Paris - Ils résument à eux seuls les divisions européennes: les migrants "dublinés", enregistrés dans un autre pays que celui où ils vivent, sont aujourd'hui des milliers, ballotés au gré de procédures complexes.
Qu'est-ce qu'un "dubliné"?
Le terme vient du "règlement Dublin" de 2013, qui détermine le pays compétent pour traiter chaque demande d'asile. Plusieurs critères sont théoriquement pris en compte : rapprochement familial, délivrance de visas... Dans les faits, c'est le premier pays d'enregistrement qui est responsable.
Concrètement, un "dubliné" est une personne enregistrée dans un autre pays, soit parce que ses empreintes ont été entrées dans le système Eurodac, soit parce qu'elle a déposé une demande d'asile (sans attendre la réponse, ou dont elle a été déboutée). Leurs déplacements donnent lieu à ce qu'on appelle des "mouvements secondaires", redoutés mais parfois aussi exploités à l'heure de la montée des populismes.

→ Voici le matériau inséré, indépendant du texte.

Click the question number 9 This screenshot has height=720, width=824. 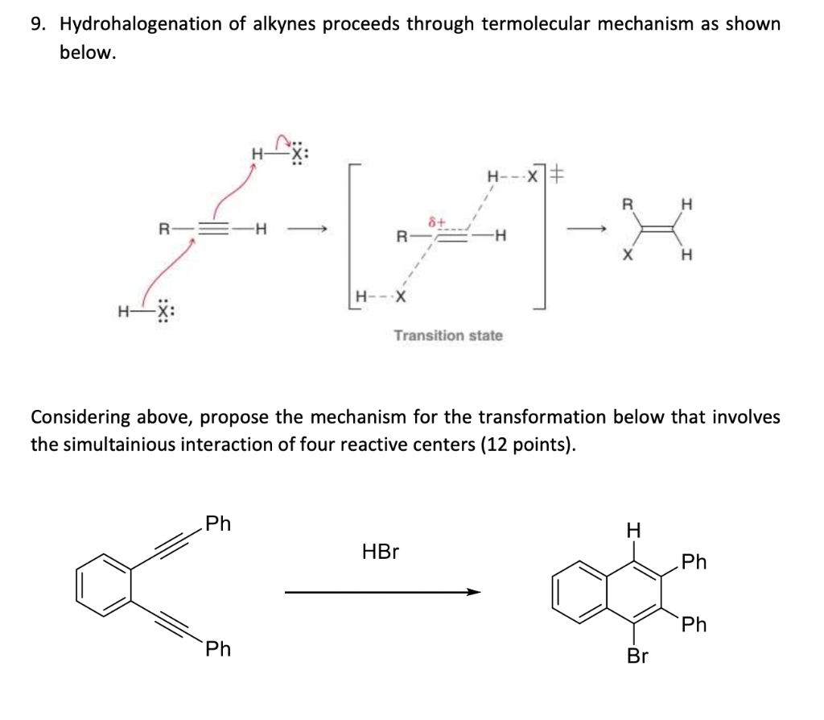pyautogui.click(x=37, y=24)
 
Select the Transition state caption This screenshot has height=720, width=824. pyautogui.click(x=448, y=335)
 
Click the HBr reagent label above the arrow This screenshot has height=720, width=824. pyautogui.click(x=381, y=552)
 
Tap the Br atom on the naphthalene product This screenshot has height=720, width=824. pyautogui.click(x=637, y=656)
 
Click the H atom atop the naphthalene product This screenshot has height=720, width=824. pyautogui.click(x=634, y=530)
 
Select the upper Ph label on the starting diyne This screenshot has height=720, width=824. pyautogui.click(x=217, y=524)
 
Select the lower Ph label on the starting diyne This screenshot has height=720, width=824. pyautogui.click(x=217, y=649)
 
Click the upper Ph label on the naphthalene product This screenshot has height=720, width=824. pyautogui.click(x=694, y=562)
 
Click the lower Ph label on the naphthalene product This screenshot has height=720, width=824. pyautogui.click(x=694, y=624)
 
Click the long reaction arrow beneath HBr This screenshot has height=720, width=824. pyautogui.click(x=382, y=594)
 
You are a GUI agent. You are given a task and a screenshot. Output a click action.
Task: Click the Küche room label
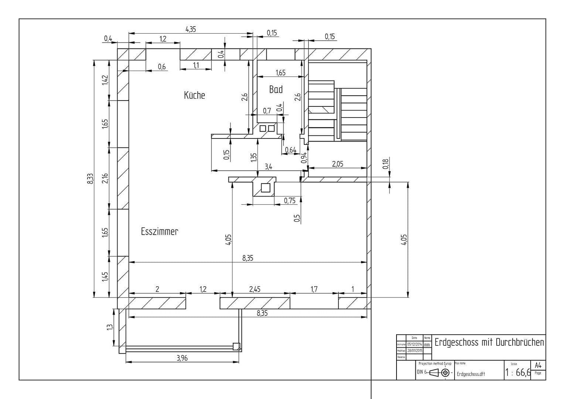(x=194, y=95)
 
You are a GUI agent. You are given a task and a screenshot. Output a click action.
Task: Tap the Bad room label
(x=276, y=89)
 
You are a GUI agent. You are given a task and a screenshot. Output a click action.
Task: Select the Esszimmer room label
(x=159, y=232)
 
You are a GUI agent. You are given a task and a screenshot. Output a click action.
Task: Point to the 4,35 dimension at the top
(x=191, y=29)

Avec ce règlement, un Etat est fondé à envoyer une requête au pays compétent, qui donnera son accord de responsabilité, avant un transfert.
Les pouvoirs publics ont six mois pour transférer la personne (18 mois en cas de fuite) une fois l'accord obtenu. Un délai parfois dépassé en cas de recours, soulignent les associations.
A noter: le terme de "dubliné" ne fait pas l'unanimité, du fait de son caractère administratif ou jugé déshumanisant.
Combien sont-ils?
Les chiffres sont compliqués à manier, du fait de diverses comptabilisations au niveau européen et nationaux, et de la discrétion de certains gouvernements sur ce sujet sensible.
Selon les chiffres nationaux compilés par Eurostat, quelque 155.000 demandes de transfert ont été émises l'an dernier par les pays de l'UE. Même si ce total peut comporter des doublons, des erreurs ou des oublis, il donne une idée du nombre de "dublinés" au sein de l'UE -- à rapprocher des 709.000 demandes d'asile enregistrées l'an dernier.
Le nombre de requêtes de 2016 était à peu près du même niveau (152.825), mais il y avait 1,3 million demandes d'asile.
L'Allemagne, où Angela Merkel vient d'accepter le principe de centres de transit aux frontières pour organiser les renvois, est depuis plusieurs années le pays qui compte le plus grand nombre de ces "dublinés": elle a envoyé 63.000 requêtes l'an dernier à ses voisins (selon Eurostat)
Viennent ensuite la France (41.000 requêtes) et l'Autriche (10.500).
L'Italie, qui réclame plus de solidarité pour compenser sa position géographique, a reçu l'an dernier 27.000 demandes des pays européens, en nette baisse par rapport à 2016 (65.000 requêtes). L'Allemagne aussi a reçu 27.000 requêtes l'an dernier.
Est-ce que cela fonctionne?
Que l'on prenne les chiffres nationaux ou européens, on voit que la procédure est peu effective.
La France a ainsi obtenu l'accord pour 29.000 requêtes envoyées l'an dernier; mais seules 2.633 personnes ont effectivement été renvoyées, dont 869 vers l'Allemagne et 982 vers l'Italie, selon Eurostat.
Pour l'Allemagne, seules 7.102 personnes ont été renvoyées, la plupart vers l'Italie (29,7%), la France (7,5%) et la Pologne (13,2%), selon les chiffres du gouvernement. Eurostat comptabilisait 42.000 accords.
D'où viennent les "dublinés"?
Il est là aussi difficile d'avoir des statistiques. Les "dublinés" reflètent, avec un décalage, les flux migratoires entrant en Europe. La France a ainsi vu arriver des ressortissants d'Afrique sub-saharienne passés par l'Italie via la Libye, mais aussi des Afghans déboutés des pays du nord de l'Europe.
Les mouvements s'expliquent notamment par le fait qu'une même personne aura des chances variées d'obtenir l'asile selon les pays: 80% pour les Afghans en France, contre 50% en Allemagne...
Comme tous les pays n'ont pas non plus la même qualité d'accueil, les mêmes politiques d'expulsion... cela influera sur le parcours.
Une réforme est nécessaire, pour compenser le poids pesant sur le pays d'entrée par une solidarité plus effective, mais les dirigeants des pays de l'UE ont entériné leur aveu d'échec sur cette question lors d'un sommet fin juin, qui était pourtant censé débloquer la situation.